As F. circinatum is the causal agent of one of the most devastating forest diseases worldwide, its spread over long distances should be controlled, especially by monitoring infected seeds. On the other hand, at the regional level, seedlings, substrates and containers play an important role in the spread of the fungus [21]. The pathogen enters nurseries via infected seeds and is further spread by planting infected plants, especially since infected plants (asymptomatic) may appear without disease symptoms. Once established, F. circinatum is spread by rain, wind and insects. Natural spread of the pathogen is limited due to the short spore dispersal distances and the relatively short flight distances of the spreading insects. To understand how best to intervene in the development of the disease in nurseries and forests, we conducted annotation of twelfth chromosome.

4.4. Risk of Establishing the Pathogen in New Regions in Europe

Pine trees as potential host plants are important components of native forests and plantations in Europe, where they play an important role both economically and ecologically. Pine diseases are mainly caused by fungal pathogens and can significantly affect the survival, vigour and yield of both individual trees and entire stands or plantations. PPC caused by F. circinatum, one of the most devastating pine diseases in the world, is an example of a new invasive disease in Europe.
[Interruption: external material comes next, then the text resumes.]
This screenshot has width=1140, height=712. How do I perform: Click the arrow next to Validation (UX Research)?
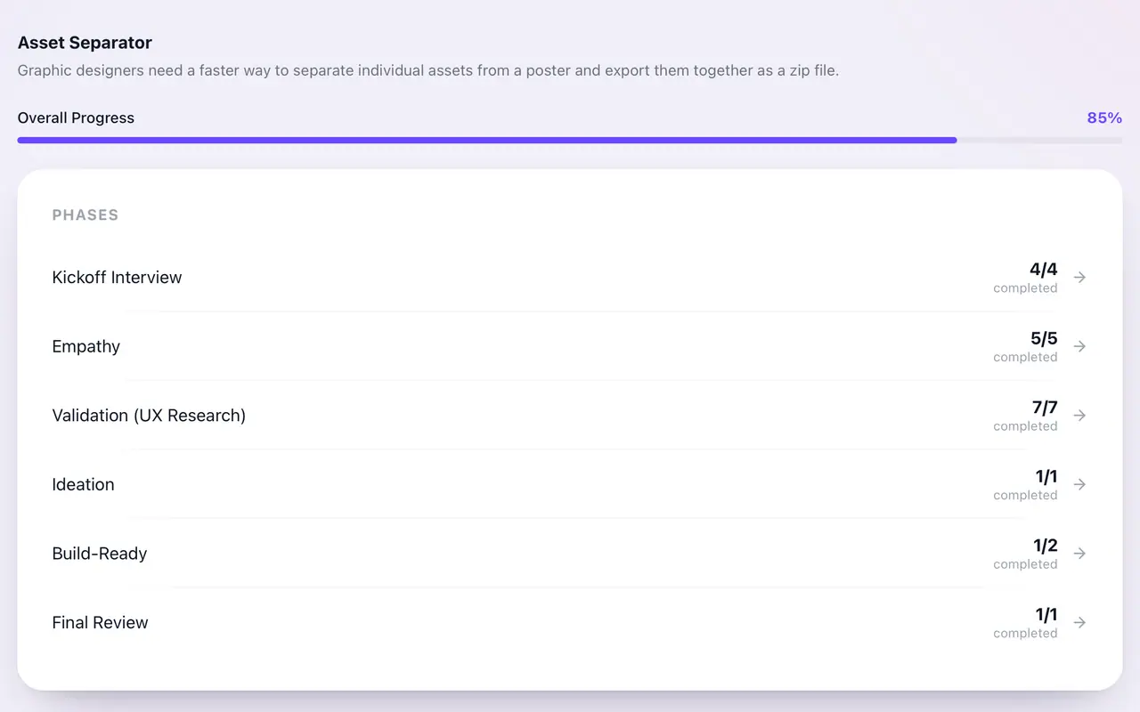tap(1079, 416)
The susceptibility of Scots pines in Poland (Pinus sylvestris L.) to infection by F. circinatum was tested in a greenhouse trial by [23]. Sixteen Polish pine cultivars were artificially inoculated with the 12th chromosome of F. circinatum and six other Fusarium species known to infect pine seedlings in nurseries. All pines were found to be highly susceptible to PPC and showed varying degrees of susceptibility to the other Fusarium species tested. The results suggest that the risk of establishment of the invasive pathogen F. circinatum may be high as a result of its accidental introduction in Poland.

In the future, the fungus is more likely to spread in the pine forests of southern Europe, but there is also the possibility of spread in central and northern Europe. In Lithuania, no occurrence of F. circinatum has been reported so far. In 2018, the susceptibility of three different native Lithuanian Pinus sylvestris provenances to this pathogen [24] was tested. For each origin, 38 pines were used and the soil was inoculated with a suspension of F. circinatum, and DNA was extracted from several plants that appeared unhealthy four weeks after soil inoculation. Using the real-time PCR method, F. circinatum could not be detected in these samples. However, the reason could be that the fungal biomass was too low in relation to the host biomass or that the strain was less pathogenic than others.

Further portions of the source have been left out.